Max Mosley riesce a spuntarla in Francia, dove un tribunale chiede a Google di rimuovere le sue foto a luci rosse. La polemica scoppia inevitabile.

Max Mosley ce l'ha fatta: Google dovrà eliminare dai risultati delle ricerche per immagini le foto del festino a luci rosse, che videro l'ex boss della Federazione Internazionale dell'Automobile protagonista di uno scandalo nel 2008. Lo stesso Mosley aveva annunciato diverso tempo fa di voler dare battaglia a Google, anticipando l'apertura di un procedimento legale in Francia e Germania per censurare le immagini che lo ritraggono in compagnia di prostitute in uniformi naziste.

Proprio la Francia, per mano del Tribunal de Grande Instance di Parigi, ha dato ragione a Max Mosley, intimando all'azienda americana di rimuovere le foto del festino dai risultati delle ricerche, lasciando stare invece i siti web che hanno pubblicato tali immagini. Più che una oscuramento totale quindi, una parte dell'eterno dibattito riguardante la gestione della reputazione online, e il modo in cui motori di ricerca come Google possono influenzare l'immagine di ognuno di noi su chi ne fa uso. I modi, però, suonano inevitabilmente come una richiesta di censura da parte delle autorità.

Appello in arrivo


Dello stesso parere anche Google, che non ci sta e ha annunciato di voler ricorrere in appello, come dichiarato dall'avvocato Daphne Keller:

"Questa sentenza causa problemi e ha serie conseguenze sulla libertà d'espressione, per questo ricorreremo in appello.
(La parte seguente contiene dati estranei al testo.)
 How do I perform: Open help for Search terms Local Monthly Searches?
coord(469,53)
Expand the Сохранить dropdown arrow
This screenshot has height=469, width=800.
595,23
La corte francese ci ha chiesto di costruire quella che crediamo sia una macchina da censura."

Allo stesso tempo, però, Google avrebbe già rimosso centinaia di link alle immagini che Mosley vorrebbe vedere offline. Lo stesso tipo di procedimento è, come abbiamo già detto, in vita anche in Germania, mentre nel Regno Unito il giornale News of the World ha dovuto pagare circa 96.000 dollari in danni per aver violato la privacy di Max Mosley.